Empirical research based on matched-pair comparisons has shown that outcome results over two years at Soteria Bern are objectively at least equivalent, and in the subjective experience better than traditional methods, with far less neuroleptic medication and at lower costs.

Several other Soteria-like therapeutic communities have subsequently seen the light in Germany, Israel, and elsewhere.

== Affect-Logics in further fields ==
The affect-logics model has been used to analyze extremist mentalities, particularly those on the far right, as well as the role played by collective emotions in historical movements such as national socialism or the Israeli-Palestinian conflict. It was also used to challenge Niklas Luhmann's work on social systems, positing that social dynamics can only be adequately understood by taking into account the energizing, motivating, filtering and organizing effects of collective emotions on collective thought and behaviour. Affect-logics has found further applications in the fields of philosophy, pedagogy, the problem of consciousness and, most recently, robotics.

== Criticism and limitations ==
The concept of affect-logics has been criticised as difficult to define and measure, making it challenging to apply consistently in research. Some critics also argue that affect-logics places too much emphasis on emotions as the primary drivers of behaviour, and overlooks the role of cognitive processes in decision-making, as well as that of environmental stressors and genetic predispositions.

In some subsequent reviews, the notion of affect-logics has also been challenged for lack of testability and, as a result, for being a-theoretical. However, a set of eight testable working hypotheses on affect-logics has been formulated by Ciompi in a joint paper with American neurobiologist Jaak Panksepp. Furthermore, basic elements of the concept are supported by a computer-simulation of elementary affective-cognitive interactions.
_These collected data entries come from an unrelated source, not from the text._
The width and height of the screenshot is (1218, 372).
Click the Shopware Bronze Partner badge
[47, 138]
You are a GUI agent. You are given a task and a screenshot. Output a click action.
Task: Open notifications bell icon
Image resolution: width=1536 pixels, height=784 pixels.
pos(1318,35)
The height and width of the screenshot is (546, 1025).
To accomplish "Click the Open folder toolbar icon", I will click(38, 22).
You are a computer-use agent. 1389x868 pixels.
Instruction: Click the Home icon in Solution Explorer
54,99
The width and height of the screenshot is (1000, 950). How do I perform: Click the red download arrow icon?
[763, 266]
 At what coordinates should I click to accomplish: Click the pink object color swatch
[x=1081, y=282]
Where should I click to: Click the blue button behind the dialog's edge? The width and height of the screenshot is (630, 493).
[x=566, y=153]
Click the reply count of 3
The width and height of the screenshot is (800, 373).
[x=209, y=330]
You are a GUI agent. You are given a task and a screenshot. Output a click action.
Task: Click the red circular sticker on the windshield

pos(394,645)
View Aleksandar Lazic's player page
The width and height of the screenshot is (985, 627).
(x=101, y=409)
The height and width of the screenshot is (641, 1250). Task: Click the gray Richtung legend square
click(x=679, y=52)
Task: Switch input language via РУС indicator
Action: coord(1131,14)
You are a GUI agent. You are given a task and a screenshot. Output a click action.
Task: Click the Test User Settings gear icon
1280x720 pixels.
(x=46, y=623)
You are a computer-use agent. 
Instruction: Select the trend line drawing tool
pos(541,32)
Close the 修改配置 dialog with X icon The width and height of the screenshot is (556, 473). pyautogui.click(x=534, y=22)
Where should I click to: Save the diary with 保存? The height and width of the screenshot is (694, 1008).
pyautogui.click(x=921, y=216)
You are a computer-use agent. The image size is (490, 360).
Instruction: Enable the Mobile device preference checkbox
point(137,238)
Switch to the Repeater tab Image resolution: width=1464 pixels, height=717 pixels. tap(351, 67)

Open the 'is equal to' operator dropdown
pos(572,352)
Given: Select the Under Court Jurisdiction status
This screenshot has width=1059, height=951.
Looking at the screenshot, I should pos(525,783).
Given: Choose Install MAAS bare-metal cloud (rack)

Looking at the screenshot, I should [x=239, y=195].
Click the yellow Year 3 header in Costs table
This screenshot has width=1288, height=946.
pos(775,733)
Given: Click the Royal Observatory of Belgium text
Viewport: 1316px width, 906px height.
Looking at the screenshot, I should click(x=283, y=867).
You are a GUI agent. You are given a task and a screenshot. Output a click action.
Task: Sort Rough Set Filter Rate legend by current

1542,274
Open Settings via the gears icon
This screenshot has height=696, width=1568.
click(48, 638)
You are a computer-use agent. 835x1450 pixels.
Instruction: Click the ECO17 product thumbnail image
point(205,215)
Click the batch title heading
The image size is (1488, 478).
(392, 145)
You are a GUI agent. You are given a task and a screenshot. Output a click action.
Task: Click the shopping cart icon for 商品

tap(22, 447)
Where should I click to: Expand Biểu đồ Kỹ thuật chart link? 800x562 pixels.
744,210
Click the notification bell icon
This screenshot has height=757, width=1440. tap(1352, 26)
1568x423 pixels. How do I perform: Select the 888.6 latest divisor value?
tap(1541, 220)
With regards to the Soteria approach, critics point to the limited empirical data and argue that results from the Soteria projects rely too heavily on clinical observation and are not easily testable through scientific means, particularly because they have not sufficiently been subjected to stringently performed randomised controlled trials. Overall, the quantity and quality of empirical support for the beneficial effects of the Soteria approach is still limited, and further research is necessary.